======== RECORDED DATA ========

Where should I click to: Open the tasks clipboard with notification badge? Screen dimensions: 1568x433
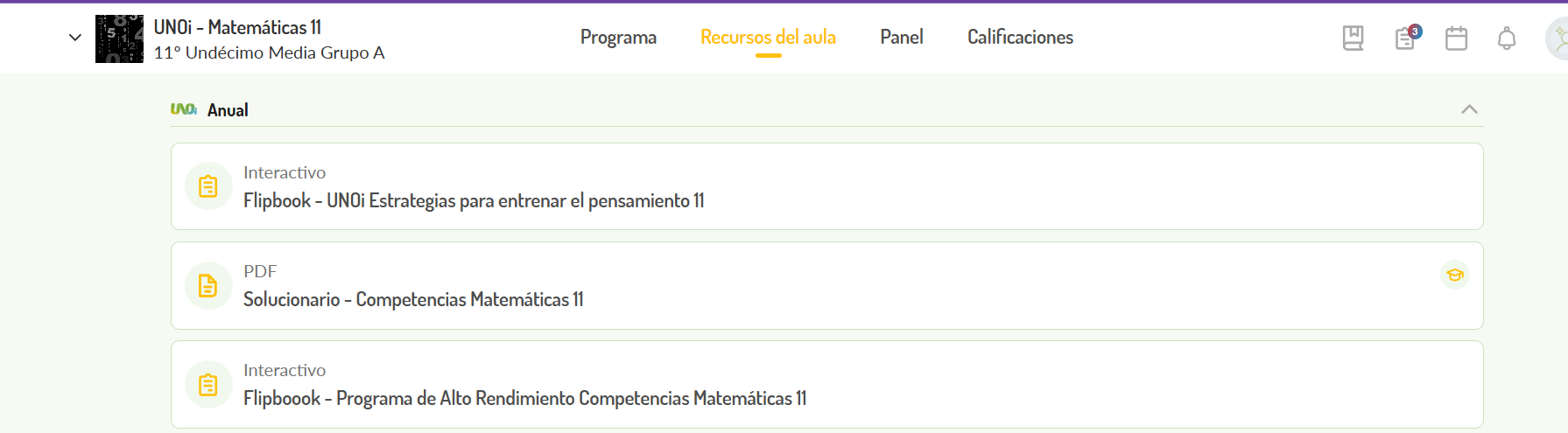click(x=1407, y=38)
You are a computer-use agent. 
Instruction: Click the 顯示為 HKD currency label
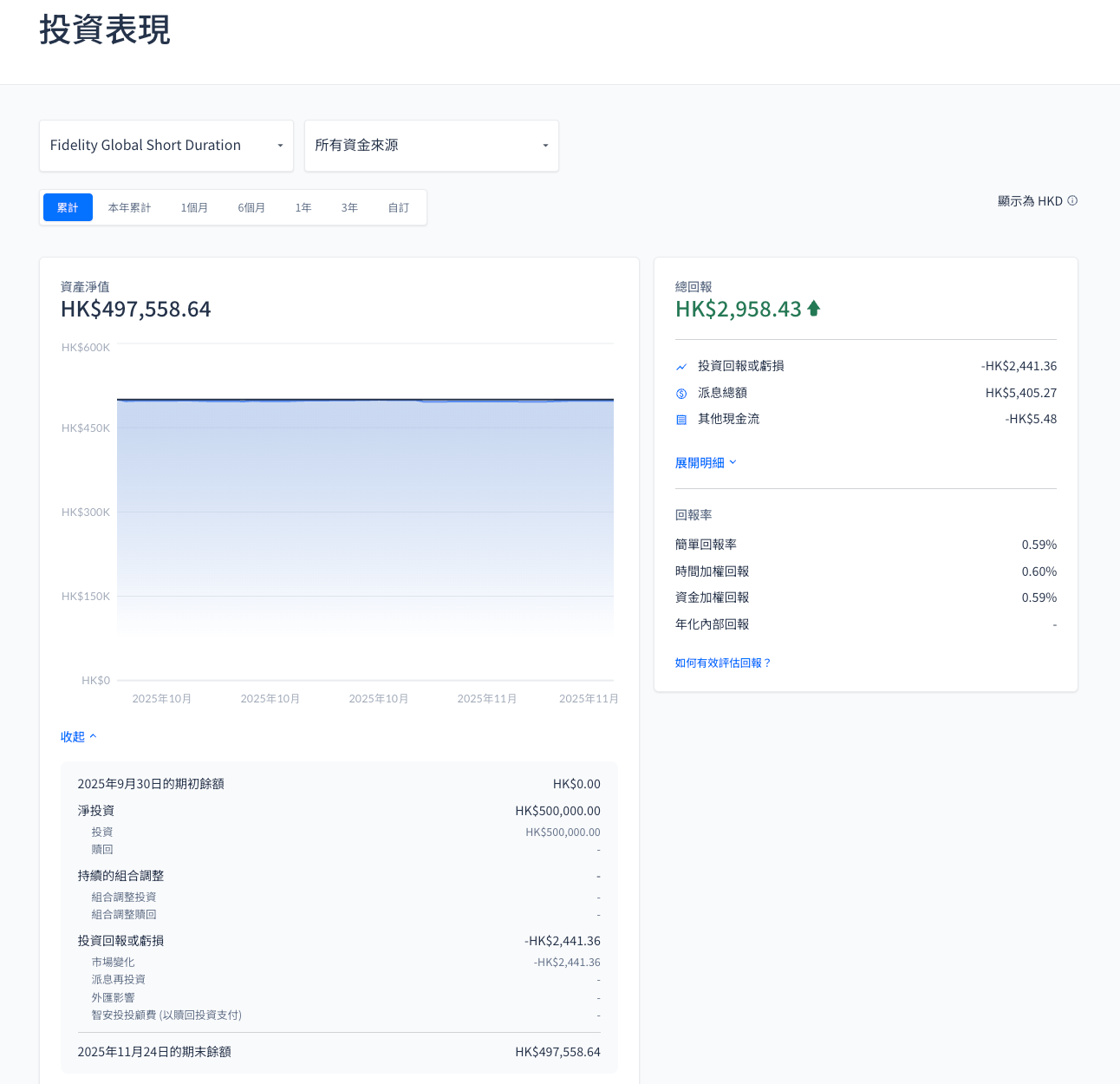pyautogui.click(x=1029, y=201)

========

* _YOUR GOAL_
Please restate the entries word for word, with all pictures left out.

* _SOLUTION TO THIS TASK_
Where should I click to: Open the tasks clipboard with notification badge? Screen dimensions: 1568x433
click(x=1407, y=38)
You are a computer-use agent. 
Instruction: Click the 顯示為 HKD currency label
pyautogui.click(x=1029, y=201)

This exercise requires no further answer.